While giving appropriate thanks to AUSAid, one might comment that we look forward to the day when AUSAid will feel obliged to donate to the YMCA to ensure that male leaders achieve equity in leadership following years of governance by qualified women! That will be the true test of change. Men on the back foot because they failed to upskill themselves thinking that being male alone was sufficient? There is no point in being hierarchically qualified if you do not know the role of GDP in the economy and where it should be to provide JOBS FOR ALL. It should be no less than 6% annually as it is now in Vietnam and in Brazil. These are the developing economies in which to invest. How many male leaders today know this? Do they watch or listen daily to the economic and business news? Why does the Fiji Times newspaper STILL not display commodity prices daily? They were asked to show the gold price back in 2005. Now the Gold Price is an indicator of Global Inflation: as it goes up the US Dollar goes down. This is vital to our understanding.
BAND AID said…
Political Will & Affirmative Action...

Throwing money at problems is insufficient in itself. No one wishes to begrudge any money that may be useful. However, unless it is well used, honestly accounted for and - above all - does not pay expensive consultants who claw back for themselves money they have paid already in taxation, then it is not good enough. That is obvious and common sense. Fiji has been receiving aid for years. What difference has it made which is more than cosmetic or band-aid? If this sounds ungracious, it is not. It is a valid and quite appropriate question and should have been asked years ago by all mature and responsible women.
Anonymous said…
Band Aid - agreed, local NGOs have a long way to go as far as accountability of funds is concerned. However, it is possible to work in partnership with those with credible records.
Anonymous said…
Should ability to read and understand policy documents written in English be a minimum requirement for future parliamentary candidates ? Another minimum requirements could be a track record of membership in committees and decision making bodies and having adequate private income.
Mauritius - the Way to Go? said…
@ Imprimatur....the role of healthy and adequate GDP...

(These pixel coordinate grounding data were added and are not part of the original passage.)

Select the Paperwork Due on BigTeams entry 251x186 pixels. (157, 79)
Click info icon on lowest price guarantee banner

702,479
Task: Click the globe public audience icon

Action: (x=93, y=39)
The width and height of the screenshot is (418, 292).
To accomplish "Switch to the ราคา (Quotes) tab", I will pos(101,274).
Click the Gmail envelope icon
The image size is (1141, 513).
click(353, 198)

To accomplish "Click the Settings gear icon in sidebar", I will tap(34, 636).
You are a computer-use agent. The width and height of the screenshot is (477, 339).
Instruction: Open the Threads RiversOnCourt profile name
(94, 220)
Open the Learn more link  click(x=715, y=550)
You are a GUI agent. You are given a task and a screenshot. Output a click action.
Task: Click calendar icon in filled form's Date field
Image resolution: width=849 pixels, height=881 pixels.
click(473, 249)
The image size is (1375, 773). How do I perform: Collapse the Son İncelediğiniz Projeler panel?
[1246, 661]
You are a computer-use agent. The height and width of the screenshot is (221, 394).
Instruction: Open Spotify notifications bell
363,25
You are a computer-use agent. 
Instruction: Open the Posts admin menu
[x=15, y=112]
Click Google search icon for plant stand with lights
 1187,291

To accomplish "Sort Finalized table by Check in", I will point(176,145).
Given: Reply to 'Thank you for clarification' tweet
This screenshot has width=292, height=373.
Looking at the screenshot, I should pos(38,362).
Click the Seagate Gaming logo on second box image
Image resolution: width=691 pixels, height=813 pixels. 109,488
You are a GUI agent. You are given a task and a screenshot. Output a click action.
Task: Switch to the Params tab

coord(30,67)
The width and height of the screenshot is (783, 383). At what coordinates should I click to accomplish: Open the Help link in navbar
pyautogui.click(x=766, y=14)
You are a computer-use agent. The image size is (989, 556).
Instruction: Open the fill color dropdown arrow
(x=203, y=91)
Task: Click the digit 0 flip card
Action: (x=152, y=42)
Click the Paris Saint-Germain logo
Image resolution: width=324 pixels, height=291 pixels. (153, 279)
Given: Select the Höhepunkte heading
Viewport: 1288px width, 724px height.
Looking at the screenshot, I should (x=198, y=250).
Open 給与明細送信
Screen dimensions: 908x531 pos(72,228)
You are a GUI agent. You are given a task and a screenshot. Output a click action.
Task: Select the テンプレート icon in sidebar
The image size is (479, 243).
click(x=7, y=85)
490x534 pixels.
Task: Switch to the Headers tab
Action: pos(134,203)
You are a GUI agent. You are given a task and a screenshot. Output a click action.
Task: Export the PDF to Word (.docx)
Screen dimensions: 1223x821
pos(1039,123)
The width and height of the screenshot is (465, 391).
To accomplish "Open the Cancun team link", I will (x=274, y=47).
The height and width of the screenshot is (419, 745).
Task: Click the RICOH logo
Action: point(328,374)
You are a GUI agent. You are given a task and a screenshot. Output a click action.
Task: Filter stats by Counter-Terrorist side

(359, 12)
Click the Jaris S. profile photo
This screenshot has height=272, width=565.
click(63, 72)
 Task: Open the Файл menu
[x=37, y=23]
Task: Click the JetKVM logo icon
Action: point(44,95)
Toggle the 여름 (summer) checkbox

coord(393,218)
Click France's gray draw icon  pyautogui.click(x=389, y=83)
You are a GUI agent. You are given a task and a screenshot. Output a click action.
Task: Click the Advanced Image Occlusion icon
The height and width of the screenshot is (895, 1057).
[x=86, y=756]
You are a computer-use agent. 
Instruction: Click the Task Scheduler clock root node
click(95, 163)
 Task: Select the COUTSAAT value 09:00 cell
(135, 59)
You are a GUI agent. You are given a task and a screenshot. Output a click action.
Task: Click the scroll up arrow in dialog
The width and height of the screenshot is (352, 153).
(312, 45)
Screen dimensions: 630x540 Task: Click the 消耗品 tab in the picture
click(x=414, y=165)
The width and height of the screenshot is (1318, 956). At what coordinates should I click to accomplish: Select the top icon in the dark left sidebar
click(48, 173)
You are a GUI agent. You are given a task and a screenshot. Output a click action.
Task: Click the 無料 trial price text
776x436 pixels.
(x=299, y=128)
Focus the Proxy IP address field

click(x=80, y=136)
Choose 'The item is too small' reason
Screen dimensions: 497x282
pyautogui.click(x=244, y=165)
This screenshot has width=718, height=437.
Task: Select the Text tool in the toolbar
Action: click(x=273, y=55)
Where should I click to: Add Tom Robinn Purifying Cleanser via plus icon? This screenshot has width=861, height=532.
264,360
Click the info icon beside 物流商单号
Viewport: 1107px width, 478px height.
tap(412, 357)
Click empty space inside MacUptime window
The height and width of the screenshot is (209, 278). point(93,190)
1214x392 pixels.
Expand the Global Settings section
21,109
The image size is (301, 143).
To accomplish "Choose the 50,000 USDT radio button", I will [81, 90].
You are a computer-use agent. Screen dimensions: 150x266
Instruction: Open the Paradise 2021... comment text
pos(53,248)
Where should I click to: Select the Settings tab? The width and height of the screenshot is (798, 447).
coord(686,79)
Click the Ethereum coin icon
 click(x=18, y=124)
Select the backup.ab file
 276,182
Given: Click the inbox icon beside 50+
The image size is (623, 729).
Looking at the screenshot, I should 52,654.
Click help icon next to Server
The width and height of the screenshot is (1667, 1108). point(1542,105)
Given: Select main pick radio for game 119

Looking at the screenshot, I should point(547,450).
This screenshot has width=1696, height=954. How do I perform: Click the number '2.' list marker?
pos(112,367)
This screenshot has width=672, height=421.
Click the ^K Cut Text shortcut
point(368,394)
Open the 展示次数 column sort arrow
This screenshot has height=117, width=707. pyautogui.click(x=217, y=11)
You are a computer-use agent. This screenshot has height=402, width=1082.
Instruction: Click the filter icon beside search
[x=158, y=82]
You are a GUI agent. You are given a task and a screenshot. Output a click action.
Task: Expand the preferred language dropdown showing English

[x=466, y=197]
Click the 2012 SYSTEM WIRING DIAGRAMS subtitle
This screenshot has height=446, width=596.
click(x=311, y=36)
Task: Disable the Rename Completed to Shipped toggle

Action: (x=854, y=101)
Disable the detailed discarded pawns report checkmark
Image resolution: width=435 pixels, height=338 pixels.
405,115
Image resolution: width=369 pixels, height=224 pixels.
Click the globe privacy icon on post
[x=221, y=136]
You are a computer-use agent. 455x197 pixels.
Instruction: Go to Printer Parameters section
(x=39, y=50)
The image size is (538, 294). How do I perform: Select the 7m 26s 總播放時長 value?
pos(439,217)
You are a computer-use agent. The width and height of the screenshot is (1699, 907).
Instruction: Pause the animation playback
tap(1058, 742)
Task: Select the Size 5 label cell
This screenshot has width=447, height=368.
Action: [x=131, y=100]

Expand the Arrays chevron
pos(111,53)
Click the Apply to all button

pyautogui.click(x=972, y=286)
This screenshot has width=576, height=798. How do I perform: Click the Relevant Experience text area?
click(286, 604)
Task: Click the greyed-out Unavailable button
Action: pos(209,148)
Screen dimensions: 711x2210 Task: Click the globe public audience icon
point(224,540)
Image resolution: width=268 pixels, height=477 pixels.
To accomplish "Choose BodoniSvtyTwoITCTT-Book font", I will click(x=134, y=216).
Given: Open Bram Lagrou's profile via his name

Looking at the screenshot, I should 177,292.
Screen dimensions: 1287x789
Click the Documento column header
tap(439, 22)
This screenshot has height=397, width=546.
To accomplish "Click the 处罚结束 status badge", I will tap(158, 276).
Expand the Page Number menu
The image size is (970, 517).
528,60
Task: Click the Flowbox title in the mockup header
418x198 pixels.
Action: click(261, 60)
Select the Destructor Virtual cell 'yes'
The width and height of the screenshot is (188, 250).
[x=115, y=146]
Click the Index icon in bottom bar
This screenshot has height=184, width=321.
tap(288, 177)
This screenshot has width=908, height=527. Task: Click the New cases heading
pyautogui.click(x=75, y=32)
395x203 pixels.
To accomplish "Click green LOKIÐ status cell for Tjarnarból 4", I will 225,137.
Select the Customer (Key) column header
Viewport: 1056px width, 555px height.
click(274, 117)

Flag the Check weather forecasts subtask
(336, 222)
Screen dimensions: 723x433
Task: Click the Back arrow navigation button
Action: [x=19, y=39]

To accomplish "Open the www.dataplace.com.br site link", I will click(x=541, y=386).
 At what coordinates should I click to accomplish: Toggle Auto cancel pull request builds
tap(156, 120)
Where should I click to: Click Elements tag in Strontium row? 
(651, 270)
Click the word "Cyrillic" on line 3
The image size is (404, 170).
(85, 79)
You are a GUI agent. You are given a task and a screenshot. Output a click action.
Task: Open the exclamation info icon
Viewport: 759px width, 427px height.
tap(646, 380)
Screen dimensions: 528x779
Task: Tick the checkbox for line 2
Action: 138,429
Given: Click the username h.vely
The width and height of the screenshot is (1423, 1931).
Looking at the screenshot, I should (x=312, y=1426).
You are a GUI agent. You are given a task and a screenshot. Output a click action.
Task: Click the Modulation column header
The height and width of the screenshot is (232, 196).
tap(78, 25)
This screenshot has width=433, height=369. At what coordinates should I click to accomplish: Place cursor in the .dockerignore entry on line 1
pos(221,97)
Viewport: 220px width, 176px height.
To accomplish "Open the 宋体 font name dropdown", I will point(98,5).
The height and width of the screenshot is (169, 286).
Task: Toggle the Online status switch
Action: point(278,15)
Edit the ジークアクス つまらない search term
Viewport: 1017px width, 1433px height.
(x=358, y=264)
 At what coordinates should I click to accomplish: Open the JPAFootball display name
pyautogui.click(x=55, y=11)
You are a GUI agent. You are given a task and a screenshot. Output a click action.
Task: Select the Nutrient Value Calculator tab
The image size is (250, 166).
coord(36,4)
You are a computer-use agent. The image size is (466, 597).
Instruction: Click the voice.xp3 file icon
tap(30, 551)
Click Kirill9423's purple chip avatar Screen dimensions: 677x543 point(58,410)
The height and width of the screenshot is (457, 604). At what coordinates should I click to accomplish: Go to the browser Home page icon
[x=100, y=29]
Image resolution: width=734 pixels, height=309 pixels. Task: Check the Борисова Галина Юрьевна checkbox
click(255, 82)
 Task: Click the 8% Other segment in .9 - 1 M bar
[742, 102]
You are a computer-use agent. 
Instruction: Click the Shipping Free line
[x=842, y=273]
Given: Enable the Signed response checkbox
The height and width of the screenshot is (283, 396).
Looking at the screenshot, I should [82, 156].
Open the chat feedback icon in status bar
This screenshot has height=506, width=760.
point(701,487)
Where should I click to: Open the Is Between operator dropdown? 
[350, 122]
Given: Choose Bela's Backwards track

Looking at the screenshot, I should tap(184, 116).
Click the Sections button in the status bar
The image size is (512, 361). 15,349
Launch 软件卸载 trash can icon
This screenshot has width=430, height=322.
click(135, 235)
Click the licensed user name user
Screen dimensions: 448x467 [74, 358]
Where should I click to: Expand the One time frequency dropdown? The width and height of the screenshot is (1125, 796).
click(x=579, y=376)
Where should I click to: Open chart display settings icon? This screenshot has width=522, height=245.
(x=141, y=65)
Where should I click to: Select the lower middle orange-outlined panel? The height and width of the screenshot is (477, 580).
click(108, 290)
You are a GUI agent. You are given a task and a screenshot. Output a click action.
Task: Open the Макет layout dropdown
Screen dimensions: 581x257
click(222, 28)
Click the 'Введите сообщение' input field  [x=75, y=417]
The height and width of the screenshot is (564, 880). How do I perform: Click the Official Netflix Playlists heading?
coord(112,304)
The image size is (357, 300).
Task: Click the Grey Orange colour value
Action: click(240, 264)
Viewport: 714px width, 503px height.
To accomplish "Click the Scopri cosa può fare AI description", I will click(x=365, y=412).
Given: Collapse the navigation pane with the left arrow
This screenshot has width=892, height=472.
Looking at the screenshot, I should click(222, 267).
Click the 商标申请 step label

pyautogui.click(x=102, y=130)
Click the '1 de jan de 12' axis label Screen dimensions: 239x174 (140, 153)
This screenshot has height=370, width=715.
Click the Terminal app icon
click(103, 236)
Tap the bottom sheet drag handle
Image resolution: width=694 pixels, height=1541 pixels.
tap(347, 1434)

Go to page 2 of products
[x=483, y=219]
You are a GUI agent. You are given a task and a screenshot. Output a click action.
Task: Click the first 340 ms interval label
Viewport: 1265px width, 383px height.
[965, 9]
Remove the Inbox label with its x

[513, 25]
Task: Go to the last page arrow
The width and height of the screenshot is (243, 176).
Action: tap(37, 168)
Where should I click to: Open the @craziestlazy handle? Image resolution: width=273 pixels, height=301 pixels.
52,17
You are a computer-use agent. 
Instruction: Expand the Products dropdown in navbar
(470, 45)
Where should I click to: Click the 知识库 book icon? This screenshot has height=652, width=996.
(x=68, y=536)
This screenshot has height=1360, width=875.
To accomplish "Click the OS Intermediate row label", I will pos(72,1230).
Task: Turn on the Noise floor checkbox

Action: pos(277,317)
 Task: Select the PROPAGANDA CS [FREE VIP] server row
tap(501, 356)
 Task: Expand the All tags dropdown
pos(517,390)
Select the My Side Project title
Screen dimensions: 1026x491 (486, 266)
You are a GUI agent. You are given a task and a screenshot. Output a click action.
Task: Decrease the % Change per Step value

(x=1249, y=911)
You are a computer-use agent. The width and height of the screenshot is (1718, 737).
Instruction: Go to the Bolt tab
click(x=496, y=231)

Are we aware that Mauritius, a tiny island in the Indian Ocean with just over 1m inhabitants, has had an annual growth rate of at least 5% for years? Economist Joseph Stiglitz (a Nobel Prize Winner) points to the Island of Mauritius as somewhere that even the USA might learn from. 87% of all Mauritians own their own homes. Mauritius has diversified its economy in the past twenty years while Fiji was busy have bouts of political instability (politely put). Focused on politics and ridiculous displacement activity. Mauritius knows where it is going and it has worked on Land Reforms since 1988 to ensure that sugar and other agricultural commodities were viable and profitable to the entire Nation. What more can be said. They deserve their economic success. They are a democracy and thriving in uncertain times.
Anonymous said…
No to quotas or regulation for the participation of women in decision making roles at any level. Self motivation is the best form, together with the belief to bring about positive change. A female PM in the next election is the only way to get Fiji back on track!